Big beach ball type thing Rev Hypers
15
15
15
15

BB Bench
180 x 4
180 x 4
180 x 4
180 x 4
180 x 4
Weighted push ups
BW + 50 x 8
BW + 50 x 8
BW + 50 x 8


Bench was shit .....again, but by that point I was spent.  Prioritized dips over bench only because I'm better at them...... Otherwise decent workout.


----------



## fufu (Jun 20, 2008)

how are you setting up for the ball RH's?


----------



## goob (Jun 20, 2008)

fufu said:


> how are you setting up for the ball RH's?


 
Get my waist just over the ball, hands flat on deck in front of me and lift my legs, up. Not sure if thats right, first time I ever tried them. Just felt that standard  hypers were getting too easy.

Is this right?


----------



## Seanp156 (Jun 20, 2008)

goob said:


> Just felt that standard  hypers were getting too easy.



Add weights if you can... I usually hold a dumbbell in front of my chest. Where my hyper's located there's not enough room to use a bar, because of adjacent machines, which sucks... Once you get to a 60lbs DB though, it gets pretty cumbersome... I think I'm going to play around with using bands to add more resistance.


----------



## Double D (Jun 20, 2008)

Well after dips at that weight its tough to bench a good amount of weight.


----------



## goob (Jun 20, 2008)

Seanp156 said:


> Add weights if you can... I usually hold a dumbbell in front of my chest.

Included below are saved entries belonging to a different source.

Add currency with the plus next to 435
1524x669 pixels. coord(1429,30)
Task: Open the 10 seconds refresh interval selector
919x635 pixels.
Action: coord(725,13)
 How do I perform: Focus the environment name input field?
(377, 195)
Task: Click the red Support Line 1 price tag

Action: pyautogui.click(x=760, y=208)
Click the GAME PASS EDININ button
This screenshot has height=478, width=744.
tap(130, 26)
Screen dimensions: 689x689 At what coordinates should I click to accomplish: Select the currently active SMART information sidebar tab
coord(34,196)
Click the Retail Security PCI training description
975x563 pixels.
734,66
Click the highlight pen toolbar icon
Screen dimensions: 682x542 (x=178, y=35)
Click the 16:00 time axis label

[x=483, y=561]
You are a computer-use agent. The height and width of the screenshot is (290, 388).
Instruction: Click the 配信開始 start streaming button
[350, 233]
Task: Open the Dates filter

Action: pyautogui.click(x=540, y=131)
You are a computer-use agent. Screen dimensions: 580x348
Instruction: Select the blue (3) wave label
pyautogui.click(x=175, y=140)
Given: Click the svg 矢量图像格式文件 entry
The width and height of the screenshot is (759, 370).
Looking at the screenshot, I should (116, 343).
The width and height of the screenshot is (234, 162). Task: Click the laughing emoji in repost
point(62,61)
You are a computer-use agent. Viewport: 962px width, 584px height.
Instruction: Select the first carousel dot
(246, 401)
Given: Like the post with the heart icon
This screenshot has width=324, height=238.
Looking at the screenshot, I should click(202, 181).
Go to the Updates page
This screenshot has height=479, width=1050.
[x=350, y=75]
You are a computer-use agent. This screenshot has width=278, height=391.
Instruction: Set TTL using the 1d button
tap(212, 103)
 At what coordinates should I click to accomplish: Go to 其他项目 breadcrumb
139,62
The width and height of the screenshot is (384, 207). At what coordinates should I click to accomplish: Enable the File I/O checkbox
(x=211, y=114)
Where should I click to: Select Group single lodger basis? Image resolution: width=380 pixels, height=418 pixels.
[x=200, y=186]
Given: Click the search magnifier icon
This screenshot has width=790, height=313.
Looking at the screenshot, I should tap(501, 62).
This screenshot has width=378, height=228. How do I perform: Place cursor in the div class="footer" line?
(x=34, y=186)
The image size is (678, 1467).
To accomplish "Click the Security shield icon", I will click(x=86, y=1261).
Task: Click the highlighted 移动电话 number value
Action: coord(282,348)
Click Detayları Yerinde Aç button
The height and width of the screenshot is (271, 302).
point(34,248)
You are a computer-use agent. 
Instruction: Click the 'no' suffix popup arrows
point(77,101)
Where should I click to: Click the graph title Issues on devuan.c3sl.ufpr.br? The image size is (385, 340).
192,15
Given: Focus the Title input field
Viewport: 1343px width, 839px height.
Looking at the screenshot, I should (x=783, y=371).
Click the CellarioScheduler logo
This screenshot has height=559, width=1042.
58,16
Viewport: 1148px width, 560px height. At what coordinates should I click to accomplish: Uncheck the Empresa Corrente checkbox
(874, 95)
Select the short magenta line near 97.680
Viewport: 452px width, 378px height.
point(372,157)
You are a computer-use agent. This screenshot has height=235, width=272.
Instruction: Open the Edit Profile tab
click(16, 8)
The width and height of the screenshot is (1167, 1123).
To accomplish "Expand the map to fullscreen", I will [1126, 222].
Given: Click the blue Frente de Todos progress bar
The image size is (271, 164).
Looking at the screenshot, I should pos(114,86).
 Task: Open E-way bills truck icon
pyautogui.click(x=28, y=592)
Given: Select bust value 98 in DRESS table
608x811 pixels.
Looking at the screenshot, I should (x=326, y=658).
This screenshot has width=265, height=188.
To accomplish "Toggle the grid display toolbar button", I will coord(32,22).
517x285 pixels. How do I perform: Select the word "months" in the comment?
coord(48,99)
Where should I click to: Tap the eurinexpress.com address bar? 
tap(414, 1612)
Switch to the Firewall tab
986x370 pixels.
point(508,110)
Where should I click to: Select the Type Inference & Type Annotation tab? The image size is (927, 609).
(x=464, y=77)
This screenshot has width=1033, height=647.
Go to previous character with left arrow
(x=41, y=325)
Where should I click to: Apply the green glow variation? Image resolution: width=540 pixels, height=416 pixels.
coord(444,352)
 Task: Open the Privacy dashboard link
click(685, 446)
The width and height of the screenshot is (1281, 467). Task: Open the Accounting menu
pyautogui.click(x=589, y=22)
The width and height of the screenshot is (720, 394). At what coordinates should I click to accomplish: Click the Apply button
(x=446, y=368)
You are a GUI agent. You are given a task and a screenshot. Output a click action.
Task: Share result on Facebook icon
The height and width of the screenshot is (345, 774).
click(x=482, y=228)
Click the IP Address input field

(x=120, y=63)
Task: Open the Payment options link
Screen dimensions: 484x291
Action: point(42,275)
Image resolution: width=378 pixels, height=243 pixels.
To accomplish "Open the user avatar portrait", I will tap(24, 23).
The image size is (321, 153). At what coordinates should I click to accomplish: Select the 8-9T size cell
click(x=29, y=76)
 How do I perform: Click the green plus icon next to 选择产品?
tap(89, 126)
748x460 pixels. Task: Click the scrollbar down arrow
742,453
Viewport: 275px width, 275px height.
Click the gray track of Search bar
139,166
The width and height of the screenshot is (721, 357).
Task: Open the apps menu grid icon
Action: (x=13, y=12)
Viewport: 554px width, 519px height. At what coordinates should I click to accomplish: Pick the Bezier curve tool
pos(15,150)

Where my hyper's located there's not enough room to use a bar, because of adjacent machines, which sucks... Once you get to a 60lbs DB though, it gets pretty cumbersome... I think I'm going to play around with using bands to add more resistance.


 
That's what I've been doing, but after a while holding a 50lb plate and the bulk of it gets in the way of the supports on the hyper stand. 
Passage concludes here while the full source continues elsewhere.